If you deliver in a hospital, you will most likely be moved into a separate recovery room after your baby is born. Most woman stay in the hospital for 24 to 48 hours after delivery.

One thing is certain — your life will be changed forever, for good :)
happy laboring.

—tamara

stay tuned for tomorrow's post on what to pack for the hospital!

Tuesday, March 2, 2010

Postpartum Depression and the Baby Blues


A couple caveats to begin this post: first, postpartum depression and the baby blues aren’t the same thing. They differ in duration, severity, and treatment. Secondly, since I don’t have firsthand experience with postpartum depression, the main focus of this post will be the baby blues. However, I would like to mention post-partum depression, since it affects a significant number of woman who have babies. In fact, some women go through pre-partum depression as well, experiencing medical depression before the baby arrives. I’ve had several friends who have experienced post-partum depression, and once on the other side they’ve stressed the importance of 1.) acknowledging the problem, 2.) opening up to people you trust about what’s going on,  3.) and getting help in the form of counseling, medication, or both. Post-partum depression isn’t in your head, it isn’t a result of you being weak or not loving your baby enough, and it isn’t likely to just go away on its own, You deserve help, and so does your baby.

And what about the baby blues? Before I had my little boy, I steeled myself for my hormones to be out of whack, having read everywhere that I’d probably be a little bit down a few days after the baby arrived. I figured that since I was prepared, it’d be easier to handle the “blues.” And  I guess in a way it was helpful to know what I was feeling was normal, but it didn’t help tame those hormones one iota. 

The best way I can describe my experience with the baby blues was “unbalanced” (which I guess makes sense, given the hormonal situation). One minute I felt so lucky that my baby was healthy and that he was finally here, and the next minute I felt suddenly overcome by sadness and worry. Extreme worry was a BIG part of my experience with the blues. A couple days after I had my baby, I heard about a woman who had dropped her baby in the hospital my sister worked at (the baby was fine) and I nearly came unglued, just knowing the same thing was going to happen to me, I couldn’t stand watching the news because anything bad that had happened in the world had happened to somebody’s baby, and what if that happened to my baby someday? I know all mothers worry about their babies in this way to a degree, but it’s the degree that made it the blues. I couldn’t stop thinking about all the terrible things that could befall my little boy, topped off with feeling cruddy and just plain not like myself a lot of the time.

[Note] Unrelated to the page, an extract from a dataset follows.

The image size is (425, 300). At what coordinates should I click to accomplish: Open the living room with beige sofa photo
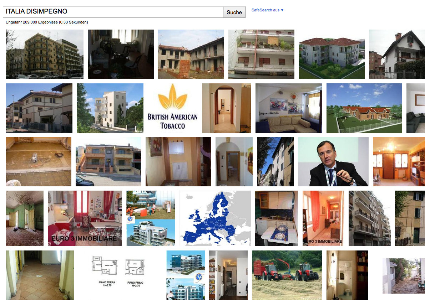coord(289,108)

The good news? It felt like I’d never feel “normal” again, but after a couple of weeks, that’s what happened. It really helped to share my feelings and worries with my husband, who, knowing I wasn’t quite myself, listened patiently and let me get it all out. It also helped to write what I was thinking and feeling down in a journal—another way to get it out of my system. So hold on, find someone you can trust, and have hope. However, remember that if your worry and feelings of sadness persist, worsen, or if you have thoughts of harming yourself or your baby, there is help.